**Data provided:**

§

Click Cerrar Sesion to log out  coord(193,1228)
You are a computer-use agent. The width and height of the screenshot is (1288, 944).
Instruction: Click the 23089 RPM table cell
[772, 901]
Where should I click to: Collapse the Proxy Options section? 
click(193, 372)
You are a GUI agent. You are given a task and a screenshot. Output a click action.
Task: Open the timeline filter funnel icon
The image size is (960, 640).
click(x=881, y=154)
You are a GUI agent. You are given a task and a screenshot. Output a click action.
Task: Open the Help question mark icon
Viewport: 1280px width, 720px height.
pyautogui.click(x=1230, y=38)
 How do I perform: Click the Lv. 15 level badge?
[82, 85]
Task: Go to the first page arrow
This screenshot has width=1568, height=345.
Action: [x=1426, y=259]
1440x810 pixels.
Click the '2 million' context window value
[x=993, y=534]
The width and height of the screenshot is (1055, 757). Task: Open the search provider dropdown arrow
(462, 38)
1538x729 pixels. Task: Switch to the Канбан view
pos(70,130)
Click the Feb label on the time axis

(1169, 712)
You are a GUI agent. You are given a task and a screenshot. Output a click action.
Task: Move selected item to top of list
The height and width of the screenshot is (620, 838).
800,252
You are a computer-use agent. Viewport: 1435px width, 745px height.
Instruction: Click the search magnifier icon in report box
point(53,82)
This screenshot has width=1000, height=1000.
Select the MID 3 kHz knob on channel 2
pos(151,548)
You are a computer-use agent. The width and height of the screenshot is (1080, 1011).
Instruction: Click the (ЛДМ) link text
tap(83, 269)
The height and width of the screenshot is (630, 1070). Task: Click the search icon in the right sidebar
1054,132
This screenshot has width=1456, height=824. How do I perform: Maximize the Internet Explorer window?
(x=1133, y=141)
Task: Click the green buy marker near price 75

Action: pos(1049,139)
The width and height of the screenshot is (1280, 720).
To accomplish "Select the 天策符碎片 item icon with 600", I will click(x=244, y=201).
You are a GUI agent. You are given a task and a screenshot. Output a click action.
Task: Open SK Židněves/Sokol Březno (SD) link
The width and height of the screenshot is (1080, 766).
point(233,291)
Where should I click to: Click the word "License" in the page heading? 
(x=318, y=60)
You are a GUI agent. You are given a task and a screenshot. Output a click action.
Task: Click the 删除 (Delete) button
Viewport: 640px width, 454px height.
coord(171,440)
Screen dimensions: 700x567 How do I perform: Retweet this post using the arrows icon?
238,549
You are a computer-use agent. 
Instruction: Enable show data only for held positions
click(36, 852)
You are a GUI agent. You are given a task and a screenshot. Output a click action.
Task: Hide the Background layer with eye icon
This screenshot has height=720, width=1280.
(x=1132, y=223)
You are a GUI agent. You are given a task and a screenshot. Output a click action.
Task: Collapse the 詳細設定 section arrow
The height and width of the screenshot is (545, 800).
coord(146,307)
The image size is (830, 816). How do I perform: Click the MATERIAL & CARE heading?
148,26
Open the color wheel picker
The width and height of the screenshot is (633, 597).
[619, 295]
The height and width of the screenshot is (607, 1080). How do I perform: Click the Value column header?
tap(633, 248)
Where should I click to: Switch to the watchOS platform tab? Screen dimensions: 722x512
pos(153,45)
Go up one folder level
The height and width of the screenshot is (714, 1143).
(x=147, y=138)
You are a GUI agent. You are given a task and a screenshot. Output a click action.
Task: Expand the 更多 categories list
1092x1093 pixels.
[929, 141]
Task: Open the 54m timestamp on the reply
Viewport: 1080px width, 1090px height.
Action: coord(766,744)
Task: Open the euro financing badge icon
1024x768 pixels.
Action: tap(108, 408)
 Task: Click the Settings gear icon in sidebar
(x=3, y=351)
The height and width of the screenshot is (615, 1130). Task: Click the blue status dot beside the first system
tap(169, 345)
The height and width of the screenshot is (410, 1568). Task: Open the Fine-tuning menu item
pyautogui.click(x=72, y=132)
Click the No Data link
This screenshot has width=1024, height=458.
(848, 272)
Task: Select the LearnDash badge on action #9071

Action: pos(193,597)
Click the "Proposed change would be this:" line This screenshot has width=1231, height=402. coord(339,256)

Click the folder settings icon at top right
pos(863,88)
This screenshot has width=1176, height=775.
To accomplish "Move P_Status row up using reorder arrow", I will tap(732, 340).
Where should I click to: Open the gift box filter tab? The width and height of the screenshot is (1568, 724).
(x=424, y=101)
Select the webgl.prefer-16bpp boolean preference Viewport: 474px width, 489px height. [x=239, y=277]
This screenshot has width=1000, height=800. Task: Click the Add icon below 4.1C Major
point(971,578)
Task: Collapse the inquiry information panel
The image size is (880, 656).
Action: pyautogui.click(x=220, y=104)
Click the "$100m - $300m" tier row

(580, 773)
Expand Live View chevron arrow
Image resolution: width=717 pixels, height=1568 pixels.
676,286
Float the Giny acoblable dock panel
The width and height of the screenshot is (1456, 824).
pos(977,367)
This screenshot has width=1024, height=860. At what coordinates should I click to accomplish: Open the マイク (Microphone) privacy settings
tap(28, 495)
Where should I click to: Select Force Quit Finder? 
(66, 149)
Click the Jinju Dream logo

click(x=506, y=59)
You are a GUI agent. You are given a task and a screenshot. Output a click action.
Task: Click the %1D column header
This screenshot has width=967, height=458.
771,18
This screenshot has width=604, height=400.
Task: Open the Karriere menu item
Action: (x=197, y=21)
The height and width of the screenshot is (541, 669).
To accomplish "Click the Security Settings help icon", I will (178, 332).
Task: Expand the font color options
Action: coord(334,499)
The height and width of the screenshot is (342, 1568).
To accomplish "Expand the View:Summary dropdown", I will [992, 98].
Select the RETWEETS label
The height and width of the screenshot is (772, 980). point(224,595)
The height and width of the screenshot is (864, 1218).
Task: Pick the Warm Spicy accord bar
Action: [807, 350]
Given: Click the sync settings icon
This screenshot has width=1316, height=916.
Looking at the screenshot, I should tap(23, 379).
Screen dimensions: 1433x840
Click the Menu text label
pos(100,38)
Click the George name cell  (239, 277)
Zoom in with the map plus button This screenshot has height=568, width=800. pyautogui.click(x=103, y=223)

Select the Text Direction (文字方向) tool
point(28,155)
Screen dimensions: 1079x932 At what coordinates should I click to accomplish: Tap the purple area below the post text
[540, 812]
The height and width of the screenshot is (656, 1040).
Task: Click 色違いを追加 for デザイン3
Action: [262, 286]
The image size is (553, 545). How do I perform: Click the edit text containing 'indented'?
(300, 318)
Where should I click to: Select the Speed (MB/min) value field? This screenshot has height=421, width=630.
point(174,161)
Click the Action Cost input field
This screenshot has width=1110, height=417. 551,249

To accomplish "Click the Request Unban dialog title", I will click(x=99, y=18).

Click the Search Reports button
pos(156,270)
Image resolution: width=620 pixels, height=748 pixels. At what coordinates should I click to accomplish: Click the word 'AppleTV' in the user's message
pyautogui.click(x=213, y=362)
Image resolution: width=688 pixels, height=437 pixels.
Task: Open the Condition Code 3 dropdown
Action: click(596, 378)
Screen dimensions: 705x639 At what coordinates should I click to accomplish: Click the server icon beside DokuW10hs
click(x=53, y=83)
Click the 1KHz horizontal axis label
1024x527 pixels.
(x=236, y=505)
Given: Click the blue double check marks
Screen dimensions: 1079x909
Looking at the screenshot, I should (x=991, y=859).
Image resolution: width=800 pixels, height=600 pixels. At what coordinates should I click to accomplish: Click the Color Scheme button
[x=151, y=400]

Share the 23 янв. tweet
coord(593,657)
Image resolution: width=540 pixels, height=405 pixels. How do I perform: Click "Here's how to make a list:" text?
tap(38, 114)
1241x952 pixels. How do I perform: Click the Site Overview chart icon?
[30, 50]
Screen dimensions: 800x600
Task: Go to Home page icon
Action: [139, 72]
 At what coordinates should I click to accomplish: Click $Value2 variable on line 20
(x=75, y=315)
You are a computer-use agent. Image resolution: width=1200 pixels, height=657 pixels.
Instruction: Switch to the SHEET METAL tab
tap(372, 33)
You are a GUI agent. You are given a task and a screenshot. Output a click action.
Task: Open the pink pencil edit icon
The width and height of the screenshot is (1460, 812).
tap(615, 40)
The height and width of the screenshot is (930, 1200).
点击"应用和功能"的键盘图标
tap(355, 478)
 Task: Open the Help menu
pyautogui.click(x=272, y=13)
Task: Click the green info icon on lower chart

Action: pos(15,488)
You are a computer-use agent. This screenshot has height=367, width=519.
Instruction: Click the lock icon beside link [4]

§

**Your task:** The answer must consist of every line from the data that holds the string "computer".

**Written response:**
You are a computer-use agent. The width and height of the screenshot is (1288, 944).
You are a computer-use agent. Viewport: 1435px width, 745px height.
You are a computer-use agent. The width and height of the screenshot is (1080, 1011).
You are a computer-use agent. 
You are a computer-use agent. Image resolution: width=1200 pixels, height=657 pixels.
You are a computer-use agent. This screenshot has height=367, width=519.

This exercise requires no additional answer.